Come altrove, l’integrazione è il destino dell’Asia sud-orientale. Nella competizione globale nessun paese può pensare di prosperare da solo, neanche l’Indonesia e i suoi 250 milioni di abitanti, neppure Singapore e la sua provata capacità di governare una città-stato globale. Il dividendo poi non è da disprezzare – secondo una stima ADB-ILO, in 10 anni l’AEC accrescerebbe il Pil regionale del 7,1% e genererebbe 14 milioni di posti di lavoro.
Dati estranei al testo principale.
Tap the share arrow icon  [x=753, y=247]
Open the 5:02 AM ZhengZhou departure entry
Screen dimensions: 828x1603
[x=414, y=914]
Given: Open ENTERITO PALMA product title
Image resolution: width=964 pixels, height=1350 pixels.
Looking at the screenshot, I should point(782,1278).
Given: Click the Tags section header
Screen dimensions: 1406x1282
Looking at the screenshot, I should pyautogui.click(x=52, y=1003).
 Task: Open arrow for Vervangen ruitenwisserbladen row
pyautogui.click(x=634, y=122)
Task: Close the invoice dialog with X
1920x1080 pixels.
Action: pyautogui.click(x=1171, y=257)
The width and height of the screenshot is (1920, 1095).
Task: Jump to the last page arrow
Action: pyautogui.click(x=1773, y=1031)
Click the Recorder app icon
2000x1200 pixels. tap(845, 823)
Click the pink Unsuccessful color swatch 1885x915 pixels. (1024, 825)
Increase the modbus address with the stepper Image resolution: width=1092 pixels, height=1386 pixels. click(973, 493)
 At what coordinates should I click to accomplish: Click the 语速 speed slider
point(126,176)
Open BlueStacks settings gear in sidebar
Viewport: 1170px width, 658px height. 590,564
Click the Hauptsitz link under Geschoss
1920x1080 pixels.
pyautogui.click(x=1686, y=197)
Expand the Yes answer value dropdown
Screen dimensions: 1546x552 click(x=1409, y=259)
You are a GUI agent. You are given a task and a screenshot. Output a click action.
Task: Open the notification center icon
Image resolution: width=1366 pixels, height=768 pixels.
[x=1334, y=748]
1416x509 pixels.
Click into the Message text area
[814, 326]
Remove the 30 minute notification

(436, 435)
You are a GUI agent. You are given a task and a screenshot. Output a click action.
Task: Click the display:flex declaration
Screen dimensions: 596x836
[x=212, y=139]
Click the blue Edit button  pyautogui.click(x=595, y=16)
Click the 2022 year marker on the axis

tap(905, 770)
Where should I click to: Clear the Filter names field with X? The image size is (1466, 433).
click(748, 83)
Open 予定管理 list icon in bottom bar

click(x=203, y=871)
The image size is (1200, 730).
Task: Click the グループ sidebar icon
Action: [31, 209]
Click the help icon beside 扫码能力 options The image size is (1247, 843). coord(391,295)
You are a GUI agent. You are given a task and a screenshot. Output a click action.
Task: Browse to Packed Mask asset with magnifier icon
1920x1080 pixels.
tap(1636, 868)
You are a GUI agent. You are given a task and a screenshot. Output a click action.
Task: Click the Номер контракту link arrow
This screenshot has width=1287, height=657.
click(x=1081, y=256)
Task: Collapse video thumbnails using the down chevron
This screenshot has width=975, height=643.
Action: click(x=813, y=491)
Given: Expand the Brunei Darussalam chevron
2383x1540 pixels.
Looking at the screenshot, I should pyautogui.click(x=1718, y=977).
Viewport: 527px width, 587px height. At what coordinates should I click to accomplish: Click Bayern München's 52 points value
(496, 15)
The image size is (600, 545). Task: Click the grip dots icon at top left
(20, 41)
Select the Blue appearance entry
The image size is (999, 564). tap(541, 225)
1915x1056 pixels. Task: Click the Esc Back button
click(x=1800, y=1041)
La lista delle cose da fare è lunga, le condizioni per riuscire sono tre. L’approccio soft e il rispetto del principio di non interferenza rischiano di pregiudicare le riforme: una dose meno omeopatica di peer pressure e penalità per la noncompliance sarebbero utili. Poi meccanismi di compensazione che, senza ambire a diventare una politica regionale all’europea, possano incentivare l’aggiustamento strutturale. Infine una leadership che creda nel regionalismo e sia disposta a promuovere fiducia reciproca e identità condivisa. Il futuro dell’AEC non si deciderà nel 2015, ma nei prossimi anni sarà importante che l’Italia sia presente nella regione. Vari paesi, hanno aperto missioni diplomatiche per l’ASEAN, mentre la Francia ha nominato un rappresentante del ministro degli Esteri per favorire gli scambi e gli investimenti nelle due direzioni.